As part of our final projects for Dramaturgy class, each student chose an adaptation of a Greek play or myth. We were sectioned into groups of three or four based on the source material of our adaptations, their genre, author, or another linking factor. While some plays clearly have stronger ties to one another, nearly every group who has discussed their plays so far touch upon the common themes of sexual identity and gender roles.
Why is this? Do Greek plays inherently have some common, underlying thread that crops up when adapted?
Perhaps it is because, to Greeks of Ancient world, sex- in nearly all forms- was an accepted and celebrated part of life. The God Eros, God of love, was worshiped through any and all sexual acts.
Helena Smith wrote for The Guardian, “Eros, the god of love and the great loosener of limbs, was many things: irresistible, tender, beautiful, excruciating, maddening, merciless and bittersweet. There was no position, no touch, no predilection too outre to pay homage to him. From the affectionate embrace to group sex, love came in many forms.”
There was nothing marginalizing about homosexual tendencies in Ancient Greece. There was nothing shameful about orgies. All acts of sexual desire were a kind of worshiping of one of their many Gods.
In several of the adaptations discussed in class metrosexual, androgynous, and homosexual characters play a large part.

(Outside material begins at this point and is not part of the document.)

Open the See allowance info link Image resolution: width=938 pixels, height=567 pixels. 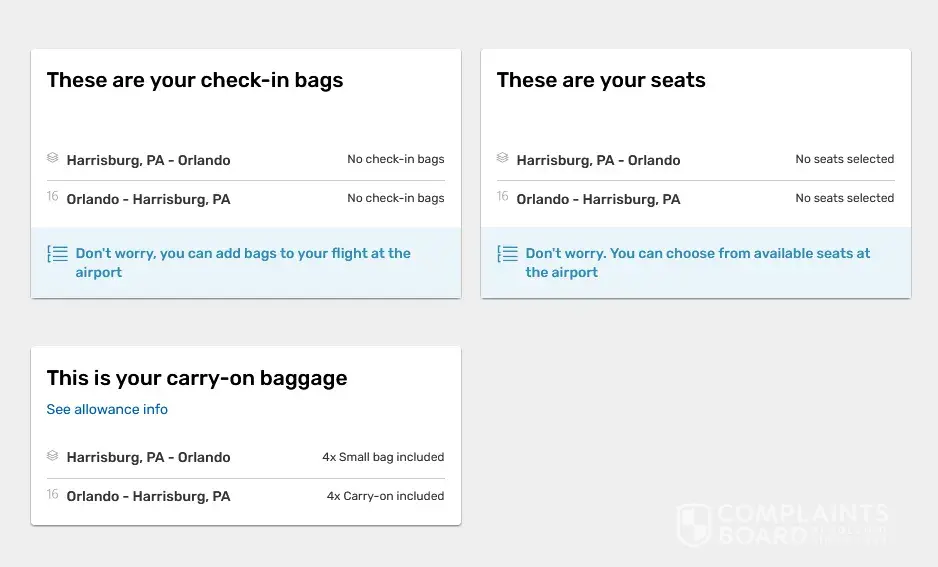[x=107, y=409]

For example, in Caridad Svich’s adaptation of Iphigenia at Aulis, entitled Iphigenia Crash Land Falls on the Neon Shell That Was Once Her Heart (A Rave Fable), an androgynous rock star with few limiting morals surrounding sexual acts stands in for the character of Achilles. In Ned Dickens’ City of Wine Plays the unnamed characters, who serve as a modern chorus, switch genders from one play to another or are written to be cast as either male or female. Will Powers’ adaptation of The Seven Against Thebes, entitled Seven a gay couple exists within the world of the play. In Caridad’s Svich’s other work, Wreckage– an adaptation of Medea– the Medea character is lesbian.

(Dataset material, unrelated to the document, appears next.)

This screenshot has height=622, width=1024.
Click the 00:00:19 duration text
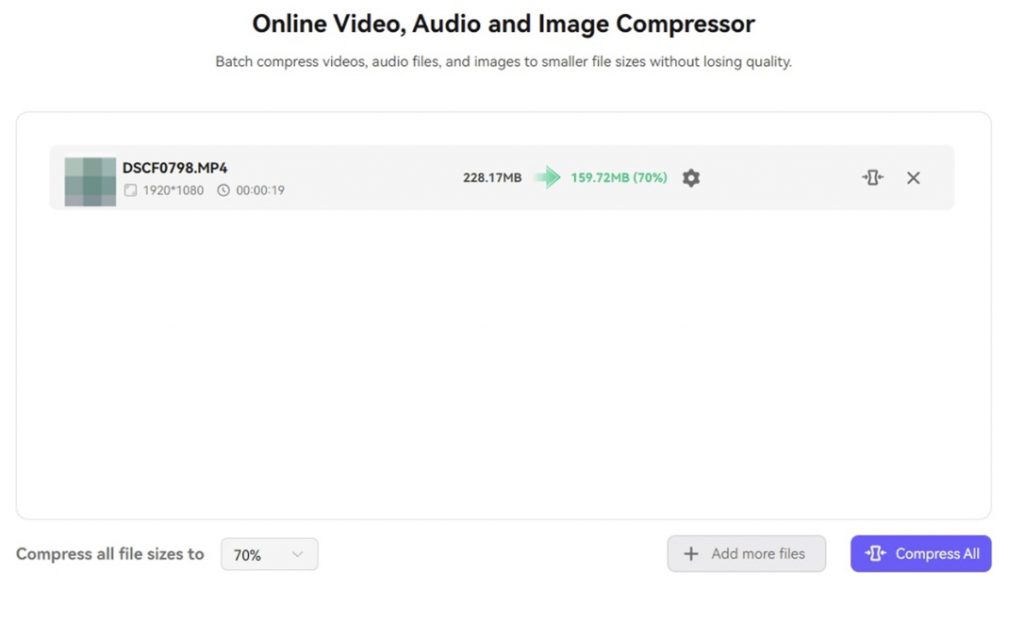[x=260, y=190]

These are just a few examples among many.
Now compare that information about Greek adaptations with the information provided by the Gay and Lesbian Alliance Against Defamation: based on the overall quantity, quality, and diversity of LGBT representation on scripted programming not a singe network received a score of “excellent.” The networks which received “good” all had 50% or less LGBT inclusive hours. ABC and Fox were the only networks to improve their percentage of LGBT inclusive hours since 2012.

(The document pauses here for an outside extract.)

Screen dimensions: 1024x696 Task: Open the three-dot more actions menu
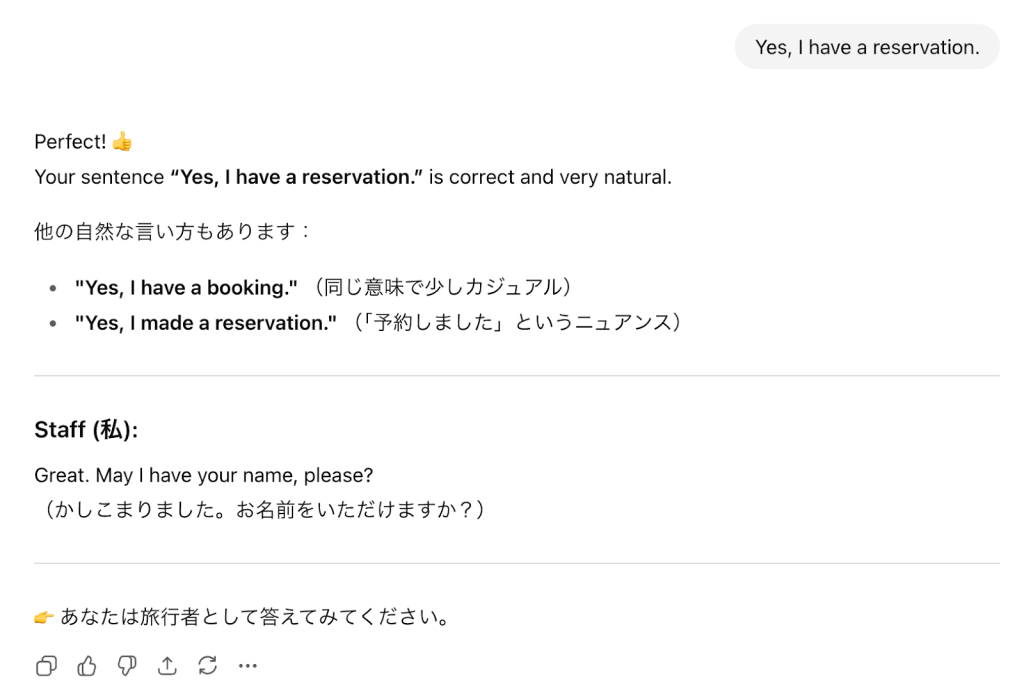[x=248, y=665]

I live in a world where LGBT individuals exist 100% of the time and its almost never a big deal. Why can’t more modern theater and television include characters who just happen to be something other than heteronormative? If the Greeks can sculpt thousands of statues overtly depicting and celebrating homosexual and polygamous sexual acts why is it such a big deal every time two guys kiss on screen or on stage?
I’m not asking for more plays and shows that deal with the nitty gritty issues of being LGBT in our society be written and produced. I actually think its more powerful and more progressive to write shows and plays about other things, like tennis, outer space, or hospitals, that include people who just happen to be not homosexual or transgendered. Because homosexual and transgendered people are so much more than homosexual and transgendered people. They are tennis players, astronauts, and doctors with opinions about more topics than just what its like to be LGBT.